Neben dem inländischen Inflationskampf bestehen zwei aktuelle Komplikationen. Die erste sind die Löhne: Der am Mittwoch veröffentlichte Lohnpreisindex (WPI) des Australian Bureau of Statistics zeigte, dass das Lohnwachstum im Privatsektor weiter auf sein langsamstes Tempo in diesem Zyklus zurückging, nämlich auf 3,2 Prozent jährlich, was dem Direktorium etwas Spielraum gibt – wobei die stärker als erwartet ausgefallene Erhöhung der Tariflöhne um 4,75 Prozent durch die Fair Work Commission im dritten Quartal wirksam wird und den WPI voraussichtlich wieder nach oben treiben dürfte. Die zweite ist der externe Schock: Gouverneurin Bullock hat den Nahostkonflikt und seine Auswirkungen auf die Ölpreise als echte angebotsseitige Komplikation eingestuft, die sich zur ohnehin bereits überschüssigen inländischen Nachfrage hinzugesellt – eine Dynamik, die Hauser geteilt hat, wobei er anmerkte, dass eine Beilegung des Konflikts und niedrigere Ölpreise willkommen, aber nicht garantiert wären.
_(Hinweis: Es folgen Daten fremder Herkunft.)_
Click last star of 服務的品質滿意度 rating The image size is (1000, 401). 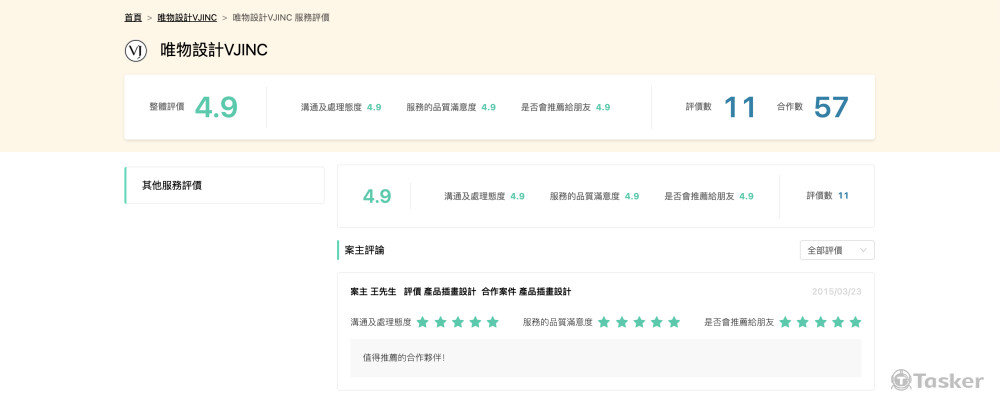674,322
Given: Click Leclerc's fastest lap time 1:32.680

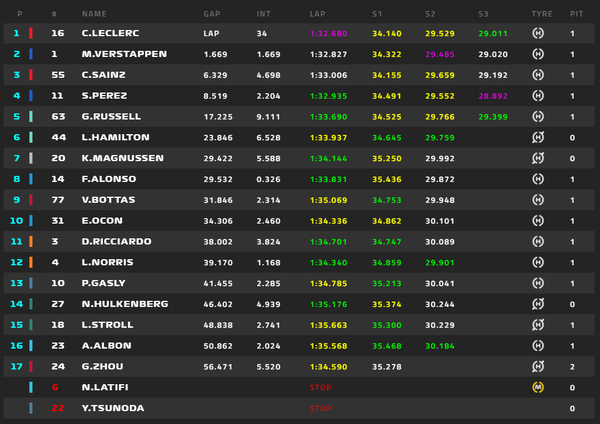Looking at the screenshot, I should point(328,34).
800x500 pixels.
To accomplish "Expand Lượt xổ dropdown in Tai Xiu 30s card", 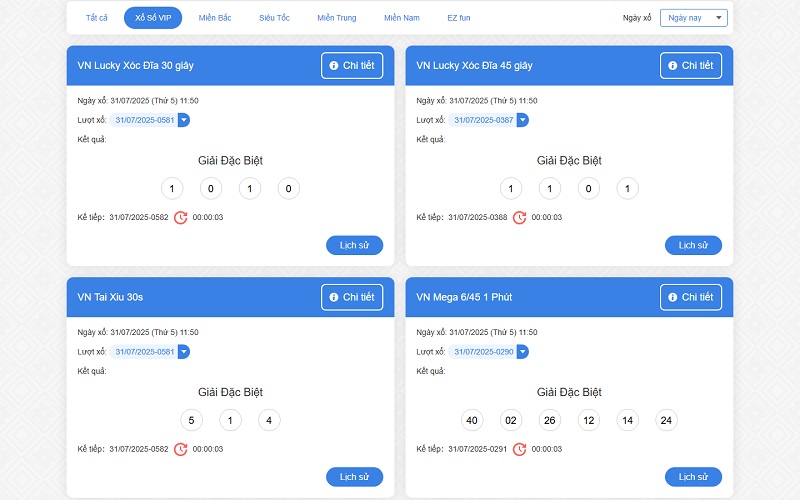I will [183, 352].
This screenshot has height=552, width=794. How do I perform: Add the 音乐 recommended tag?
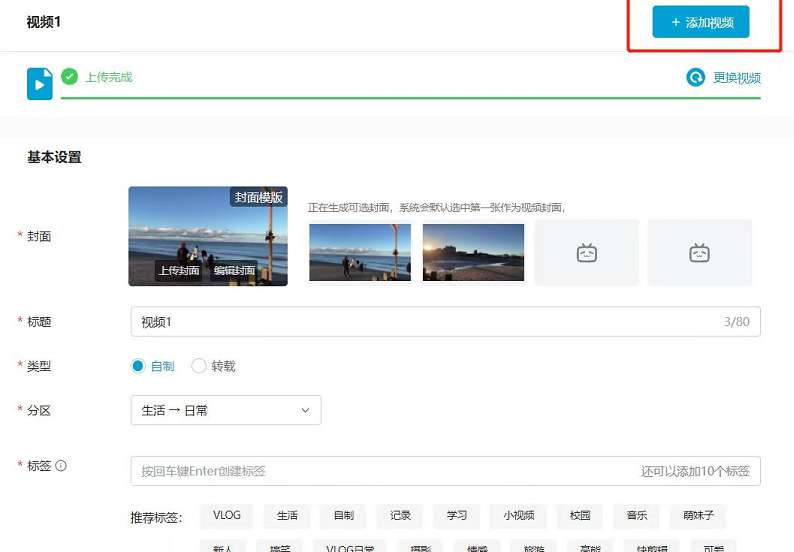[637, 516]
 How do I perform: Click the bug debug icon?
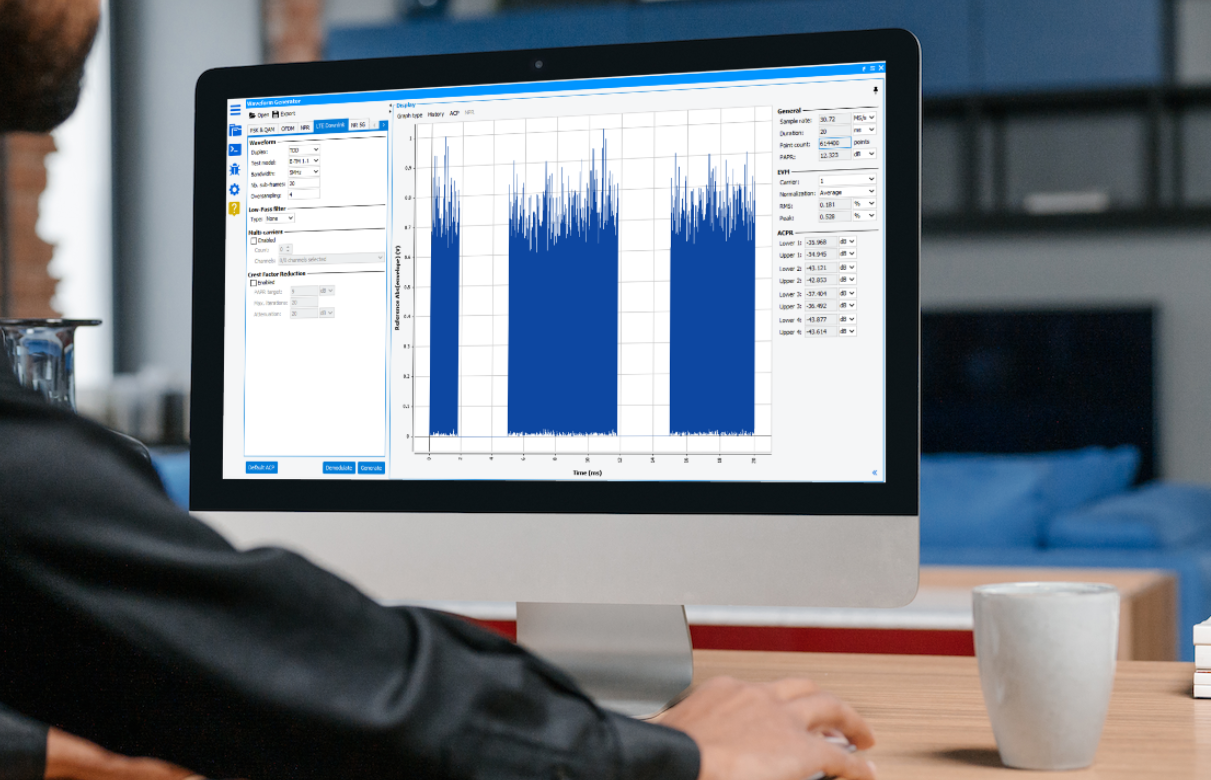pyautogui.click(x=235, y=170)
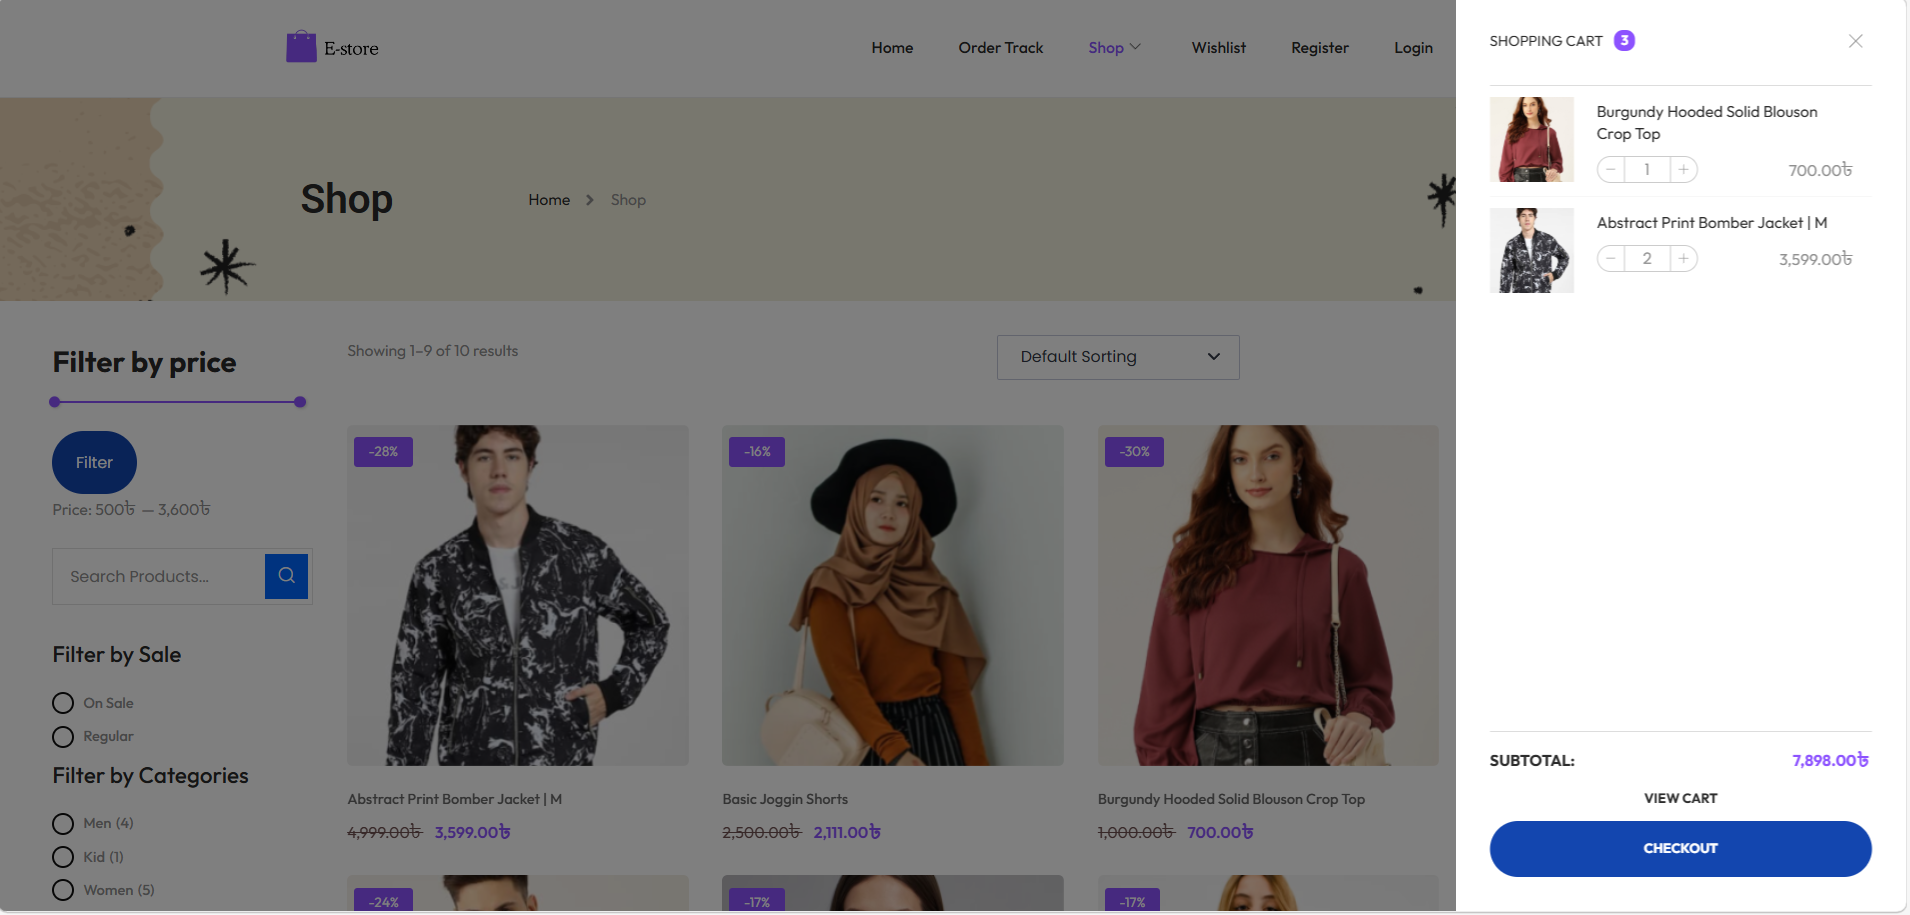Image resolution: width=1910 pixels, height=915 pixels.
Task: Click the right handle of price slider
Action: click(x=300, y=402)
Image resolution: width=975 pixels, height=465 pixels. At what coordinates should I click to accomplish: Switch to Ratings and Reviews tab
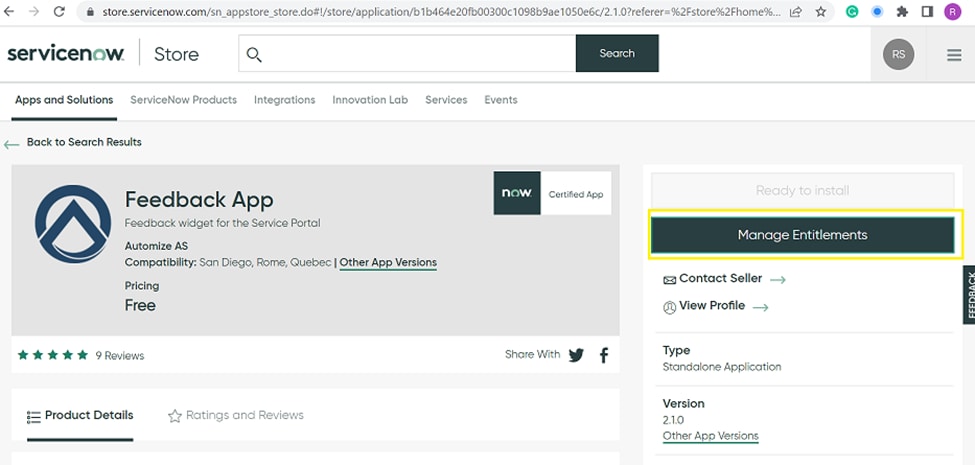(x=236, y=415)
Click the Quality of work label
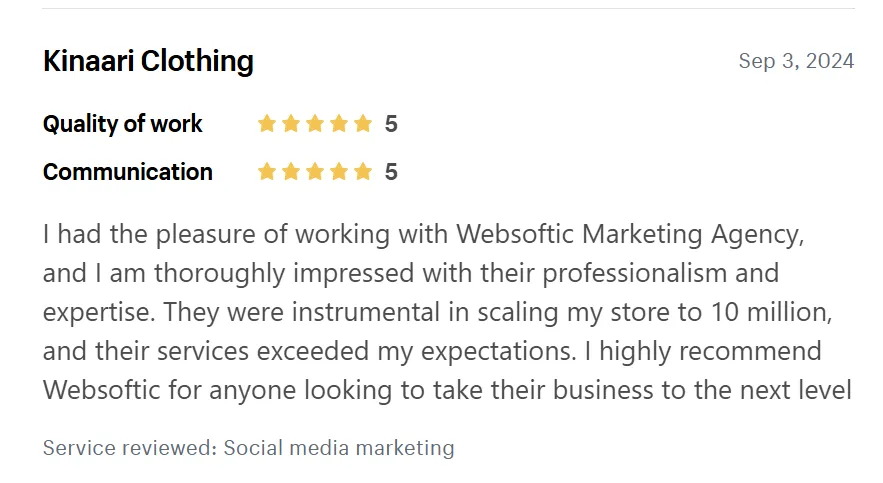The width and height of the screenshot is (883, 483). 122,124
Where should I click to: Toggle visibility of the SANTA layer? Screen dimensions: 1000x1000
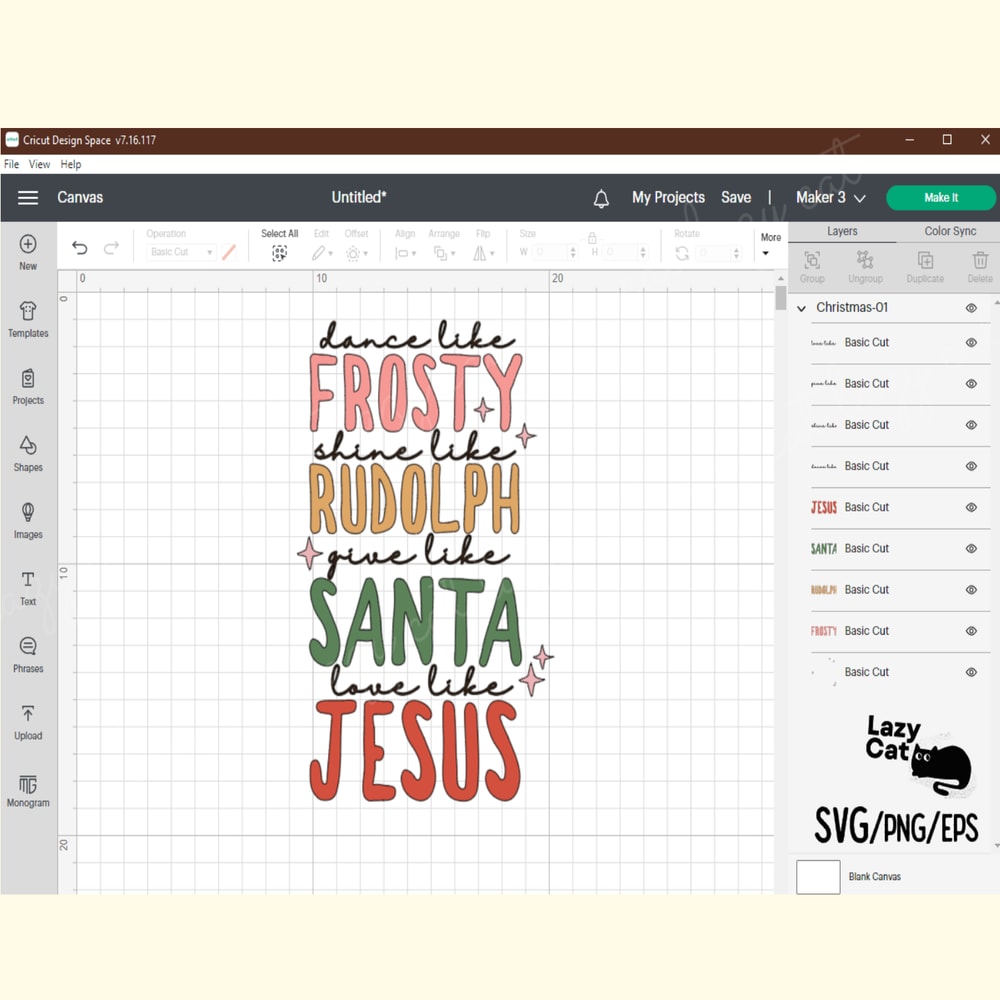click(x=970, y=548)
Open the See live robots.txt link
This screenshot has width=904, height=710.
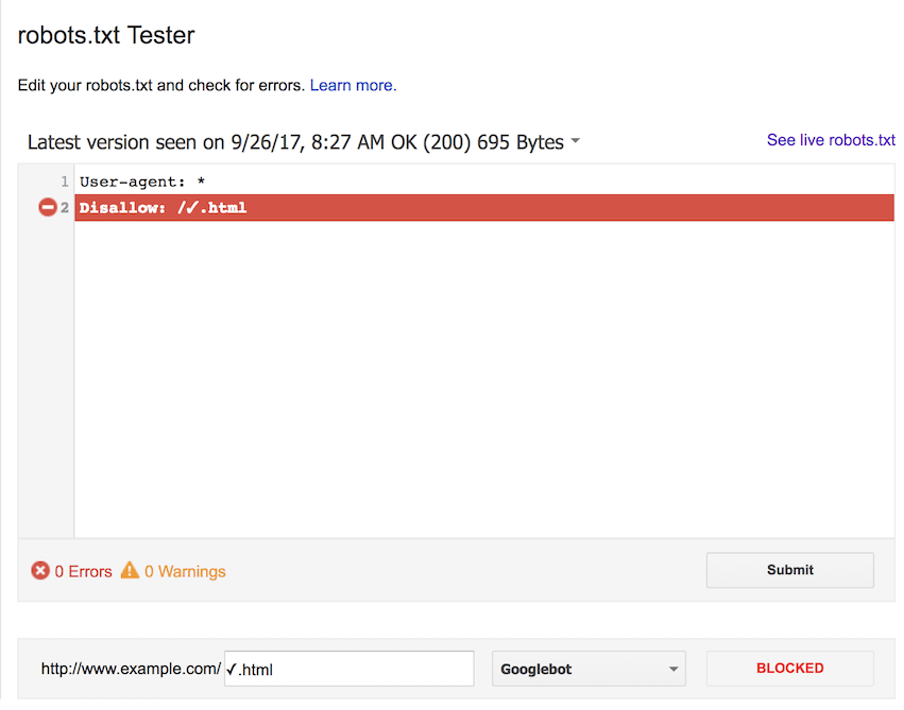point(831,140)
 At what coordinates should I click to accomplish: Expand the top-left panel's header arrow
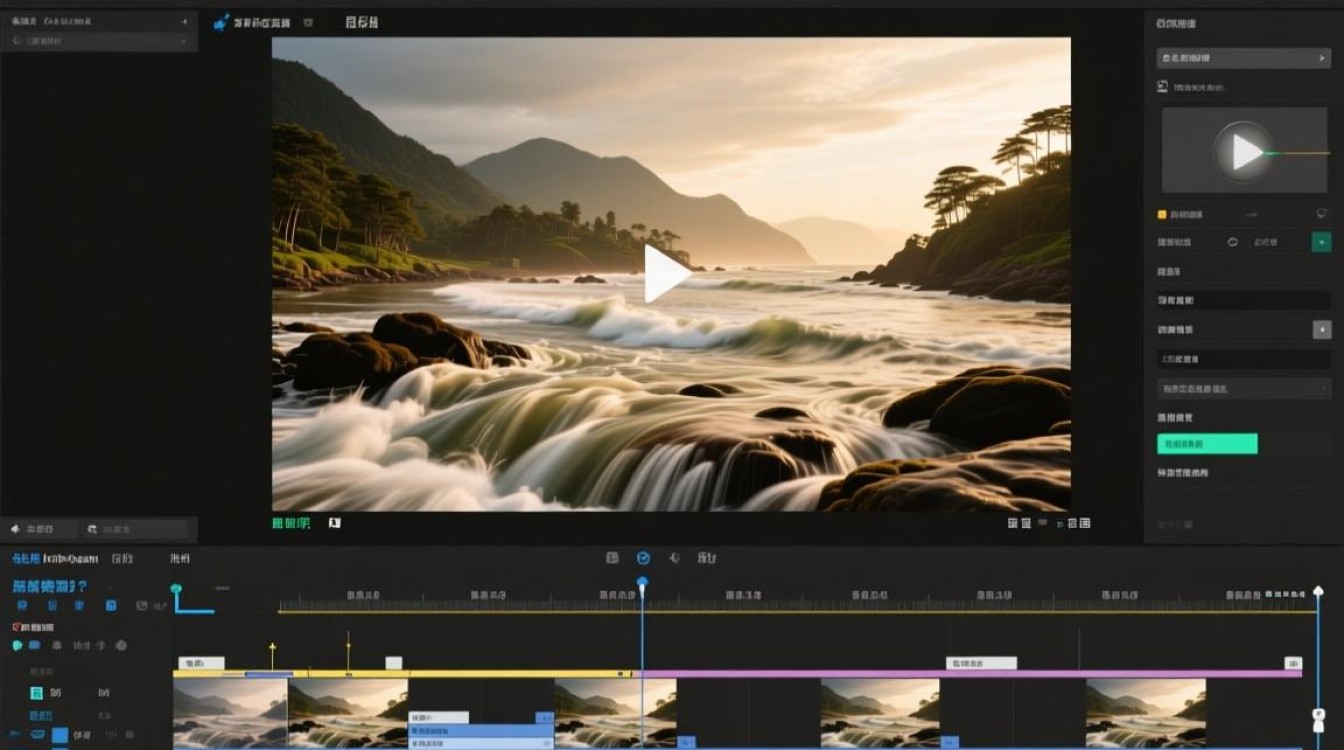point(184,21)
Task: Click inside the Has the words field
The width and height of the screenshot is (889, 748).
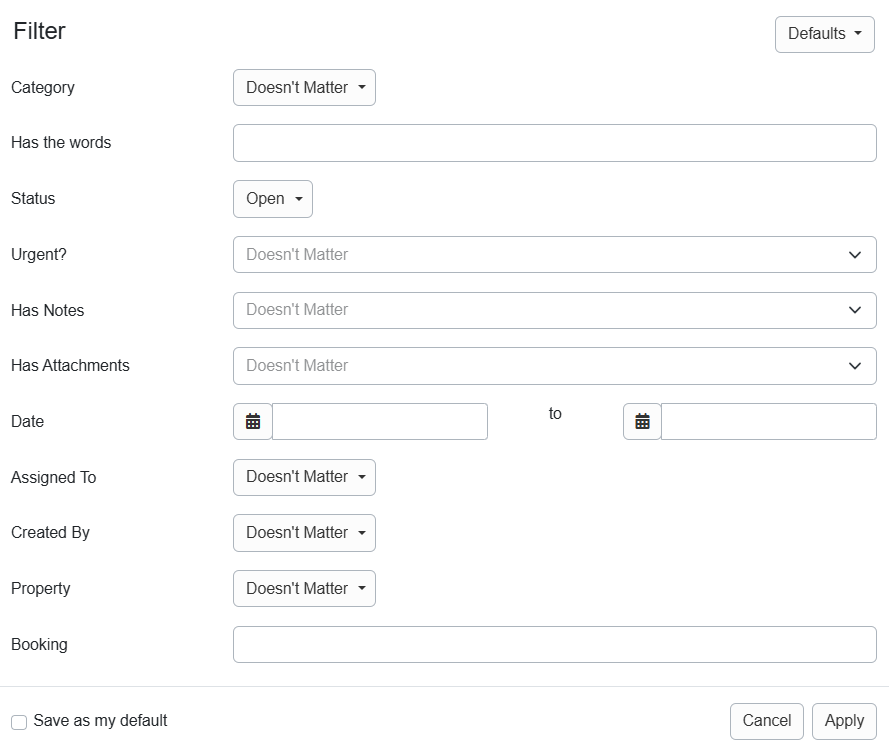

Die Sprachregelung des Direktoriums hat eine Straffungstendenz technisch am Leben erhalten, statt auf einen neutralen Kurs umzuschwenken, und Bullock wiederholte auf ihrer Pressekonferenz im August, dass die aktuelle Marktpreisstellung für kurzfristige Zinssenkungen dem eigenen Denken des Direktoriums vorausläuft. Diese Lücke ist weit mehr als nur ein Thema für AUD-Handelstische. Die meisten australischen Wohnimmobilienkredite sind variabel verzinst, sodass sich der Leitzins von 4,35 Prozent unmittelbar in den Hypothekenraten niederschlägt und die nächste Entscheidung des Direktoriums – wann immer sie kommt – für die Haushaltsbudgets echtes Gewicht hat. Hausers heutige Ausführungen bieten daher die Gelegenheit zu signalisieren, ob der anhaltende Ölpreisdruck aus der Golfregion und die bevorstehende Tariflohnerhöhung ausreichen, um die Tür für eine weitere Zinserhöhung offenzuhalten, oder ob das Direktorium vorliebnehmen will, die aktuelle Geldpolitik vorerst auf die Wirtschaft wirken zu lassen. Der CPI-Wert für das September-Quartal und die ersten WPI-Daten, die die Tariflohnerhöhung abbilden, sind die nächsten terminierten Datenpunkte, die diese Einordnung als „Arbeit zu erledigen“ auf die Probe stellen.